In full and without alteration, reproduce every record.

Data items
----------
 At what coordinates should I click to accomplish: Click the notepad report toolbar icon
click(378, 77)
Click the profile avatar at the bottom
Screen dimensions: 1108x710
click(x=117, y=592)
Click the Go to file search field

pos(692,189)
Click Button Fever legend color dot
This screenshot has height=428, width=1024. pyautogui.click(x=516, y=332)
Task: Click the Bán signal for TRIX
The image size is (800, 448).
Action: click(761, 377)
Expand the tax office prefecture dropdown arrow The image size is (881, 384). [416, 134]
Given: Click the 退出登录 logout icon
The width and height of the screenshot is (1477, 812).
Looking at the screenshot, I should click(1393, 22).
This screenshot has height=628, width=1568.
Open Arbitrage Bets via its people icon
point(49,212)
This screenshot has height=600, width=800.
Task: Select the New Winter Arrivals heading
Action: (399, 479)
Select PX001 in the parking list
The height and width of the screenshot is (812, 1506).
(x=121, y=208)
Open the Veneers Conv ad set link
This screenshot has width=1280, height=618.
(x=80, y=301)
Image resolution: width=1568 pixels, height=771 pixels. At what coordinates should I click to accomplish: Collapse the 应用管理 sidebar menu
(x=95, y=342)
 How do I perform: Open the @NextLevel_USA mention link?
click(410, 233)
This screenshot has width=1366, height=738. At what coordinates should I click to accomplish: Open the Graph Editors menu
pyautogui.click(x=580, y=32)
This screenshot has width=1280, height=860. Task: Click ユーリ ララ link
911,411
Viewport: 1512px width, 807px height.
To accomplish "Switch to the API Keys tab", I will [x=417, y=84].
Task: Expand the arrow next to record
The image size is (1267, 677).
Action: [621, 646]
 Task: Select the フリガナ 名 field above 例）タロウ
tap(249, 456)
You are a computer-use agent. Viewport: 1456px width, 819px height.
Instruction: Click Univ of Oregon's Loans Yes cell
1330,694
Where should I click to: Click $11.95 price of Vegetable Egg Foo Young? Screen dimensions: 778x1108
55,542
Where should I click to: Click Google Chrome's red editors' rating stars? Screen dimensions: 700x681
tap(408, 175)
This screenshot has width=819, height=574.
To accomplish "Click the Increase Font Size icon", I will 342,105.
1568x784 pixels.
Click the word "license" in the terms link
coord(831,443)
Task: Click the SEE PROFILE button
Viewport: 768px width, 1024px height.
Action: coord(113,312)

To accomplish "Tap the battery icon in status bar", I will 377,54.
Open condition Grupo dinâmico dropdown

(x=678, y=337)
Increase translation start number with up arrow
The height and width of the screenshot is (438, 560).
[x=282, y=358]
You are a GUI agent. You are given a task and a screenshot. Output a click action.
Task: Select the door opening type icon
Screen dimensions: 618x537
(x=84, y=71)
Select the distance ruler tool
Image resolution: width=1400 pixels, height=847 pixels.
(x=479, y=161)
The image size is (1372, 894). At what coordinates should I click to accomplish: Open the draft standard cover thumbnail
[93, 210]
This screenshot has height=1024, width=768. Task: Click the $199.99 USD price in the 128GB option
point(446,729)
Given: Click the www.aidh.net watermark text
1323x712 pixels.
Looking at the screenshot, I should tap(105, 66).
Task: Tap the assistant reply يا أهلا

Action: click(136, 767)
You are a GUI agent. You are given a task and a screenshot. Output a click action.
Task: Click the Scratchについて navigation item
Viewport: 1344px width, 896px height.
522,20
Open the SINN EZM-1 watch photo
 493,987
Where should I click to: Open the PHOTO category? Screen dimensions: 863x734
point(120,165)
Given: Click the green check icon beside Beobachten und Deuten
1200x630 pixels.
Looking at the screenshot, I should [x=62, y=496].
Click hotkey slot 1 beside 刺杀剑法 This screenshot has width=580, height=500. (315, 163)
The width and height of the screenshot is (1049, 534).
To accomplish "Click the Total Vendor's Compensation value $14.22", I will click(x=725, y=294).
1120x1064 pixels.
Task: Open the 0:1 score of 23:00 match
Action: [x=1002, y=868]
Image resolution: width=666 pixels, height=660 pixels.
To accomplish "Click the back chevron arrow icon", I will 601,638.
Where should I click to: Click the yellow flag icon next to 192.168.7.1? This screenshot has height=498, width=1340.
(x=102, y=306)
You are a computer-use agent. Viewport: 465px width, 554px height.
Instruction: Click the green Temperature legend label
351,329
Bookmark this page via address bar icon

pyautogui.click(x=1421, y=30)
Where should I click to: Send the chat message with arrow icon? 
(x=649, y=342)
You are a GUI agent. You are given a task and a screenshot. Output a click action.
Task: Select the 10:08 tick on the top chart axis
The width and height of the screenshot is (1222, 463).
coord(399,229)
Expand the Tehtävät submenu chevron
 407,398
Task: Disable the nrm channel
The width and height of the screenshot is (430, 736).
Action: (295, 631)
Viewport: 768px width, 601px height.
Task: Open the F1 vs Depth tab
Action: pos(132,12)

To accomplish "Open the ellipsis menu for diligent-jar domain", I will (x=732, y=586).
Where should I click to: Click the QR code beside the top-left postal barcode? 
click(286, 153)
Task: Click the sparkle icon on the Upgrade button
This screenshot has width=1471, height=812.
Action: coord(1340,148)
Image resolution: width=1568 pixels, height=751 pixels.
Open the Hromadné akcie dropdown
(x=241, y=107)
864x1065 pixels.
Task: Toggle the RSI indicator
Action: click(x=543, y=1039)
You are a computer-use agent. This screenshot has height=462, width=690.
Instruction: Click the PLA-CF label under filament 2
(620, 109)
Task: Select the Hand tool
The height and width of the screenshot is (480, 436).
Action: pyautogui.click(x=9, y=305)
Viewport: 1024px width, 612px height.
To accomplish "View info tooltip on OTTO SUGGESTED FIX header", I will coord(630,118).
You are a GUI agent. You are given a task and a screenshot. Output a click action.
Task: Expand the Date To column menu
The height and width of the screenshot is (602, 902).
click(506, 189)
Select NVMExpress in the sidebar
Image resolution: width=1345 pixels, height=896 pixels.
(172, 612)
----------
_Response for this exercise_
 At what coordinates should I click to accomplish: Click the notepad report toolbar icon
click(378, 77)
Click the profile avatar at the bottom
Screen dimensions: 1108x710
click(x=117, y=592)
Click the Go to file search field

pos(692,189)
Click Button Fever legend color dot
This screenshot has height=428, width=1024. pyautogui.click(x=516, y=332)
Task: Click the Bán signal for TRIX
The image size is (800, 448).
Action: click(761, 377)
Expand the tax office prefecture dropdown arrow The image size is (881, 384). [416, 134]
Given: Click the 退出登录 logout icon
The width and height of the screenshot is (1477, 812).
Looking at the screenshot, I should click(1393, 22).
This screenshot has height=628, width=1568.
Open Arbitrage Bets via its people icon
point(49,212)
This screenshot has height=600, width=800.
Task: Select the New Winter Arrivals heading
Action: (399, 479)
Select PX001 in the parking list
The height and width of the screenshot is (812, 1506).
(x=121, y=208)
Open the Veneers Conv ad set link
This screenshot has width=1280, height=618.
(x=80, y=301)
Image resolution: width=1568 pixels, height=771 pixels. At what coordinates should I click to accomplish: Collapse the 应用管理 sidebar menu
(x=95, y=342)
 How do I perform: Open the @NextLevel_USA mention link?
click(410, 233)
This screenshot has width=1366, height=738. At what coordinates should I click to accomplish: Open the Graph Editors menu
pyautogui.click(x=580, y=32)
This screenshot has width=1280, height=860. Task: Click ユーリ ララ link
911,411
Viewport: 1512px width, 807px height.
To accomplish "Switch to the API Keys tab", I will [x=417, y=84].
Task: Expand the arrow next to record
The image size is (1267, 677).
Action: [621, 646]
 Task: Select the フリガナ 名 field above 例）タロウ
tap(249, 456)
You are a computer-use agent. Viewport: 1456px width, 819px height.
Instruction: Click Univ of Oregon's Loans Yes cell
1330,694
Where should I click to: Click $11.95 price of Vegetable Egg Foo Young? Screen dimensions: 778x1108
55,542
Where should I click to: Click Google Chrome's red editors' rating stars? Screen dimensions: 700x681
tap(408, 175)
This screenshot has width=819, height=574.
To accomplish "Click the Increase Font Size icon", I will 342,105.
1568x784 pixels.
Click the word "license" in the terms link
coord(831,443)
Task: Click the SEE PROFILE button
Viewport: 768px width, 1024px height.
Action: coord(113,312)

To accomplish "Tap the battery icon in status bar", I will 377,54.
Open condition Grupo dinâmico dropdown

(x=678, y=337)
Increase translation start number with up arrow
The height and width of the screenshot is (438, 560).
[x=282, y=358]
You are a GUI agent. You are given a task and a screenshot. Output a click action.
Task: Select the door opening type icon
Screen dimensions: 618x537
(x=84, y=71)
Select the distance ruler tool
Image resolution: width=1400 pixels, height=847 pixels.
(x=479, y=161)
The image size is (1372, 894). At what coordinates should I click to accomplish: Open the draft standard cover thumbnail
[93, 210]
This screenshot has height=1024, width=768. Task: Click the $199.99 USD price in the 128GB option
point(446,729)
Given: Click the www.aidh.net watermark text
1323x712 pixels.
Looking at the screenshot, I should tap(105, 66).
Task: Tap the assistant reply يا أهلا

Action: click(136, 767)
You are a GUI agent. You are given a task and a screenshot. Output a click action.
Task: Click the Scratchについて navigation item
Viewport: 1344px width, 896px height.
522,20
Open the SINN EZM-1 watch photo
 493,987
Where should I click to: Open the PHOTO category? Screen dimensions: 863x734
point(120,165)
Given: Click the green check icon beside Beobachten und Deuten
1200x630 pixels.
Looking at the screenshot, I should [x=62, y=496].
Click hotkey slot 1 beside 刺杀剑法 This screenshot has width=580, height=500. (315, 163)
The width and height of the screenshot is (1049, 534).
To accomplish "Click the Total Vendor's Compensation value $14.22", I will click(x=725, y=294).
1120x1064 pixels.
Task: Open the 0:1 score of 23:00 match
Action: [x=1002, y=868]
Image resolution: width=666 pixels, height=660 pixels.
To accomplish "Click the back chevron arrow icon", I will 601,638.
Where should I click to: Click the yellow flag icon next to 192.168.7.1? This screenshot has height=498, width=1340.
(x=102, y=306)
You are a computer-use agent. Viewport: 465px width, 554px height.
Instruction: Click the green Temperature legend label
351,329
Bookmark this page via address bar icon

pyautogui.click(x=1421, y=30)
Where should I click to: Send the chat message with arrow icon? 
(x=649, y=342)
You are a GUI agent. You are given a task and a screenshot. Output a click action.
Task: Select the 10:08 tick on the top chart axis
The width and height of the screenshot is (1222, 463).
coord(399,229)
Expand the Tehtävät submenu chevron
 407,398
Task: Disable the nrm channel
The width and height of the screenshot is (430, 736).
Action: (295, 631)
Viewport: 768px width, 601px height.
Task: Open the F1 vs Depth tab
Action: pos(132,12)

To accomplish "Open the ellipsis menu for diligent-jar domain", I will (x=732, y=586).
Where should I click to: Click the QR code beside the top-left postal barcode? 
click(286, 153)
Task: Click the sparkle icon on the Upgrade button
This screenshot has width=1471, height=812.
Action: coord(1340,148)
Image resolution: width=1568 pixels, height=751 pixels.
Open the Hromadné akcie dropdown
(x=241, y=107)
864x1065 pixels.
Task: Toggle the RSI indicator
Action: click(x=543, y=1039)
You are a computer-use agent. This screenshot has height=462, width=690.
Instruction: Click the PLA-CF label under filament 2
(620, 109)
Task: Select the Hand tool
The height and width of the screenshot is (480, 436).
Action: pyautogui.click(x=9, y=305)
Viewport: 1024px width, 612px height.
To accomplish "View info tooltip on OTTO SUGGESTED FIX header", I will coord(630,118).
You are a GUI agent. You are given a task and a screenshot. Output a click action.
Task: Expand the Date To column menu
The height and width of the screenshot is (602, 902).
click(506, 189)
Select NVMExpress in the sidebar
Image resolution: width=1345 pixels, height=896 pixels.
(172, 612)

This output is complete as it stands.